→ Text provided:
0
votes

I am a novice of "The Hadoop Ecosystem". My intent is to transfer data from "MySQL" to "HDFs" using Sqoop. I configured correctly (I think) the different tools, but I have a problem in running the "job" in Sqoop.

My Environmen:

  • OS: Kubuntu 15.10 wily 64bit x86_64
  • Hadoop 2.7.1 (stable)
  • MySql 5.6
  • Sqoop 1.99.6 (Sqoop2)

according to these two links Sqoop 5 Minutes & sqoop2-activity-finally, I have created two links in this manner:

sqoop:000> show connector    
+----+------------------------+---------+-------------------------------------------
| Id |          Name          | Version |                        Class              
+----+------------------------+---------+-------------------------------------------
| 1  | generic-jdbc-connector | 1.99.6  | org.apache.sqoop.connector.jdbc.GenericJdb
| 2  | kite-connector         | 1.99.6  | org.apache.sqoop.connector.kite.KiteConnec
| 3  | hdfs-connector         | 1.99.6  | org.apache.sqoop.connector.hdfs.HdfsConnec
| 4  | kafka-connector        | 1.99.6  | org.apache.sqoop.connector.kafka.KafkaConn
+----+------------------------+---------+-------------------------------------------
sqoop:000>  create link -c 1  
Creating link for connector with id 1
Please fill following values to create new link object
Name: mysqlink

Link configuration

JDBC Driver Class: com.mysql.jdbc.Driver
JDBC Connection String: jdbc:mysql://localhost:3306/sqooptest
Username: squser
Password: *****
JDBC Connection Properties: 
There are currently 0 values in the map:
entry# protocol=tcp
There are currently 1 values in the map:
protocol = tcp
entry# 
New link was successfully created with validation status OK and persistent id 2
sqoop:000>

sqoop:000>  create link -c 3
Creating link for connector with id 3
Please fill following values to create new link object
Name: hdfslink

Link configuration

HDFS URI: hdfs://localhost:9000/
Hadoop conf directory: /usr/local/hadoop/etc/hadoop 
New link was successfully created with validation status OK and persistent id 3
sqoop:000> 

sqoop:000> show link --all
2 link(s) to show: 
link with id 2 and name mysqlink (Enabled: true, Created by hduser at 07/01/16 11.52, Updated by hduser at 07/01/16 11.52)

→ Requirement: Carry the Sqoop forum post forward from its last line, continuing in the same style. The listing that comes next has no connection to the Sqoop forum post.

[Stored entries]

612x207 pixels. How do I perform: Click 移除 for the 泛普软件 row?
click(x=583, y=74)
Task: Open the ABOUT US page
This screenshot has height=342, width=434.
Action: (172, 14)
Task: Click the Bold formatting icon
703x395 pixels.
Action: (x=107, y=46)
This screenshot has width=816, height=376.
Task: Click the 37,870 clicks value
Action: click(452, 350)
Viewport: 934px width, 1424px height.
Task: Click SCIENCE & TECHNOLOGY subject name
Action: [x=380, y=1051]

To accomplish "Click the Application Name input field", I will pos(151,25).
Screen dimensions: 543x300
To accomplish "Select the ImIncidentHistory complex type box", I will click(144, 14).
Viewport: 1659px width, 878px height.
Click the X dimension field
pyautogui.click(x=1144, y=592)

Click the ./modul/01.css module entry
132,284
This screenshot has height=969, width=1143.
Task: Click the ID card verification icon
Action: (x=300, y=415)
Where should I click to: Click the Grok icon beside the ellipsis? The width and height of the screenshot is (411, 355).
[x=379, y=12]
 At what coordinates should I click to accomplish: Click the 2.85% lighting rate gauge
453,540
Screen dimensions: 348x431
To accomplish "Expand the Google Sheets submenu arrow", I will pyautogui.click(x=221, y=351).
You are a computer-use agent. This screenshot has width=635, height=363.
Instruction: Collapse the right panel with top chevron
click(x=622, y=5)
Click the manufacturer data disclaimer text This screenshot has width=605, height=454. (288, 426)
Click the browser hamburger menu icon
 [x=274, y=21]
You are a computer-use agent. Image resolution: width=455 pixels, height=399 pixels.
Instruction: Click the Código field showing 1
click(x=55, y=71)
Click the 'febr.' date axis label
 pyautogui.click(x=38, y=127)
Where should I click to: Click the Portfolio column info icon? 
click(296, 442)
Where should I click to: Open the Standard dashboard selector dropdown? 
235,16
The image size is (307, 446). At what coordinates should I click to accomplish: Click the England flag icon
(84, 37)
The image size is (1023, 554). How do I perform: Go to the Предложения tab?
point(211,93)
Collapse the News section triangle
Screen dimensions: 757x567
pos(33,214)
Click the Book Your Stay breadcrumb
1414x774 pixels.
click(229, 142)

→ Expected answer:
Using Connector generic-jdbc-connector with id 1
  Link configuration
    JDBC Driver Class: com.mysql.jdbc.Driver
    JDBC Connection String: jdbc:mysql://localhost:3306/sqooptest
    Username: squser
    Password: 
    JDBC Connection Properties: 
      protocol = tcp
link with id 3 and name hdfslink (Enabled: true, Created by hduser at 07/01/16 11.57, Updated by hduser at 07/01/16 11.57)
Using Connector hdfs-connector with id 3
  Link configuration
    HDFS URI: hdfs://localhost:9000/
    Hadoop conf directory: /usr/local/hadoop/etc/hadoop
sqoop:000> show link                 
+----+----------+--------------+------------------------+---------+
| Id |   Name   | Connector Id |     Connector Name     | Enabled |
+----+----------+--------------+------------------------+---------+
| 2  | mysqlink | 1            | generic-jdbc-connector | true    |
| 3  | hdfslink | 3            | hdfs-connector         | true    |
+----+----------+--------------+------------------------+---------+

...and later, I created a job:

sqoop:000> create job --from 2 --to 3
Creating job for links with from id 2 and to id 3
Please fill following values to create new job object
Name: My2Dfs

From database configuration

Schema name: sqooptest
Table name: person
Table SQL statement: 
Table column names: 
Partition column name: id
Null value allowed for the partition column: 
Boundary query: 

Incremental read

Check column: 
Last value: 

To HDFS configuration

Override null value: 
Null value: 
Output format: 
  0 : TEXT_FILE
  1 : SEQUENCE_FILE
Choose: 0
Compression format: 
  0 : NONE
  1 : DEFAULT
  2 : DEFLATE
  3 : GZIP
  4 : BZIP2
  5 : LZO
  6 : LZ4
  7 : SNAPPY
  8 : CUSTOM
Choose: 0
Custom compression format: 
Output directory: /usr/local/sqoop/prog
Append mode: 

Throttling resources

Extractors: 
Loaders: 
New job was successfully created with validation status OK  and persistent id 1

at this point, when I try to activate the "job", I get the following error (of Tomcat 6).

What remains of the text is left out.